AI provides substantial bioweapon design help
It could offer substantial help to terrorists designing bioweapons, thanks to its PhD-level knowledge of every field and ability to browse the web.
What AI 2027 Predicted
The scenario claims that by late 2025, frontier AI models could offer “substantial help to terrorists designing bioweapons” due to their PhD-level knowledge across fields and ability to browse the web. This is presented as one of the key safety concerns that motivates increased security measures at AI labs.
How We Track This
We monitor:
- Anthropic’s ASL (AI Safety Level) evaluations and capability thresholds for biological risk
- OpenAI system cards documenting CBRN (Chemical, Biological, Radiological, Nuclear) capability assessments
- AISI (AI Safety Institute) biological risk evaluations
- Published red team results on bioweapon-related capabilities
- Academic studies on AI-assisted biological threat knowledge
Current Evidence
The strongest evidence comes from Anthropic’s activation of ASL-3 protections, which was triggered for the first time due to biological capability concerns:
Anthropic ASL-3 Activation: When Anthropic released Claude Opus 4 (May 2025), they activated ASL-3 protections for the first time, specifically because the model’s biological capabilities crossed the threshold. The protections include “deployment measures narrowly focused on preventing the model from assisting with certain tasks related to chemical, biological, radiological, and nuclear (CBRN) weapons development.” Experiments showed Claude Sonnet 3.7 helped participants perform “somewhat better on tasks related to CBRN weapon acquisition than those with standard internet access,” though “all participants’ plans still had critical failures.”
Continued ASL-3 for Claude Opus 4.6: Anthropic’s transparency page confirms Claude Opus 4.6 (the current model) is also released under the ASL-3 Standard, with ongoing CBRN evaluations as part of the Responsible Scaling Policy.
AI Futures Self-Grading: The AI Futures Project rated the “AI good at… bioweapons” prediction as “on track,” specifically noting that “Anthropic upgraded bio capability to ASL-3.”
Counterevidence & Limitations
- “Substantial help” is subjective and hard to operationalize. The Anthropic experiments found that while AI improved performance, all plans still had “critical failures” — suggesting AI assistance is meaningful but not yet sufficient for successful bioweapon development.

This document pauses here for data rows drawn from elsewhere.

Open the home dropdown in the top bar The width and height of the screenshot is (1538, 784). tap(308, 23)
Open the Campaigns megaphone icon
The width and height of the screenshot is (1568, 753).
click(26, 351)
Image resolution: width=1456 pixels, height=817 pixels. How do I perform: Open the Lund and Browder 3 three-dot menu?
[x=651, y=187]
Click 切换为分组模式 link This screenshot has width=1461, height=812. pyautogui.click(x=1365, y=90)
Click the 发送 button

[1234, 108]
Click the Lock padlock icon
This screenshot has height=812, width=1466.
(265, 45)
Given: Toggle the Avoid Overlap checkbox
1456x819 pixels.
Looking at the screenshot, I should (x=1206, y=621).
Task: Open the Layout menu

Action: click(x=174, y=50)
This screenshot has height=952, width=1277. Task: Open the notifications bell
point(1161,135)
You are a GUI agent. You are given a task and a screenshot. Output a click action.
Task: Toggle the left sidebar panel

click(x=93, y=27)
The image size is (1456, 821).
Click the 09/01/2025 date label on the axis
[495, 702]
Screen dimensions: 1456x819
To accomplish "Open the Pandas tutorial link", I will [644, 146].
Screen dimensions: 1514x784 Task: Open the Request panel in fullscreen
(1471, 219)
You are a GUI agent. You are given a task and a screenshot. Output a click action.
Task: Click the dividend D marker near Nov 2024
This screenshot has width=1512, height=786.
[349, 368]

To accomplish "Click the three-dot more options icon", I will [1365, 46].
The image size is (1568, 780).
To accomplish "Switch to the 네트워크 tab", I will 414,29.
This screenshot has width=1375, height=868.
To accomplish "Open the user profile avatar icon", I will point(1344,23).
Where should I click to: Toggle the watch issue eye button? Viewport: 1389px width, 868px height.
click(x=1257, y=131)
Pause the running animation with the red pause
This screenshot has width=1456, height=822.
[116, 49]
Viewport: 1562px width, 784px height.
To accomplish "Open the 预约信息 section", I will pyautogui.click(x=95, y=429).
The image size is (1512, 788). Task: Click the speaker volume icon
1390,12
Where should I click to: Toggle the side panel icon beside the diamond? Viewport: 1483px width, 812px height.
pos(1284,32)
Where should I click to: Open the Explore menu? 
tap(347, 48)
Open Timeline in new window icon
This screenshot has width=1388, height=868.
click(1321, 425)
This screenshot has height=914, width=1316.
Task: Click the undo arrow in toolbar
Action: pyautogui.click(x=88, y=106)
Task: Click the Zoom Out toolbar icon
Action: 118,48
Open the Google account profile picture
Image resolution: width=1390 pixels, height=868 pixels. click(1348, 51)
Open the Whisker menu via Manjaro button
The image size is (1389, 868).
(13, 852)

- The gap between theoretical knowledge provision and practical weapon creation remains significant. Tacit knowledge, laboratory skills, and material acquisition are major bottlenecks that AI cannot bridge.
- ASL-3 deployment mitigations (refusals, monitoring) appear to be effective at preventing casual misuse, though they may not stop determined, sophisticated actors.
- Public information about these capabilities is intentionally limited for security reasons, making independent verification difficult.
- It is unclear whether current capabilities represent a meaningful uplift over what a determined actor could find through conventional research.
What Would Change Our Assessment
- Upgrade to “confirmed”: Published evidence (e.g., from AISI or lab red teams) that current models provide actionable bioweapon design assistance beyond what’s available through conventional means, even with mitigations bypassed
- Downgrade to “behind”: Evidence that ASL-3 thresholds were triggered prematurely; subsequent evaluations showing less capability than initially assessed
- Escalation concern: Reports of actual attempted misuse leveraging AI bio capabilities
See Also
- AI 2027 vs AI Futures Project — how the authors graded bio capability predictions
- AI 2027 vs Reality — overall scenario assessment
Update History
| Date | Update |
|---|---|
| 2025-05 | Claude Opus 4 ASL-3 designation (May 22): Anthropic explicitly states the classification reflects both cybersecurity and biological risk thresholds. First formal acknowledgment by a frontier lab that their deployed model has crossed the meaningful biological uplift threshold. |
| 2025-12 | AI Futures Project Dec 2025 model update confirmed bio capabilities as tracking AI 2027 prediction. Both OpenAI (“High” bio capability level) and Anthropic (ASL-3) have officially upgraded their bio risk classifications. |
| 2025-10 | Anthropic activates ASL-3 safety protocols for biological capabilities, signaling internal assessments of meaningful bio-relevant capability gains. |
| 2026-03 | AI Futures Project rates bio capability concerns as on track. PhD-level knowledge retrieval and synthesis capabilities continue advancing. |
Note on terminology: Anthropic’s AI Safety Levels (ASL 1-4) measure capability thresholds — when a model becomes dangerous enough to require additional deployment safeguards. RAND’s Security Levels (SL1-5) measure weight protection — the physical and cyber security measures applied to prevent model theft. ASL-3 activation (capability-triggered) is distinct from SL3 certification (security infrastructure). Both are tracked on this site: see Security Level Progression for the RAND framework.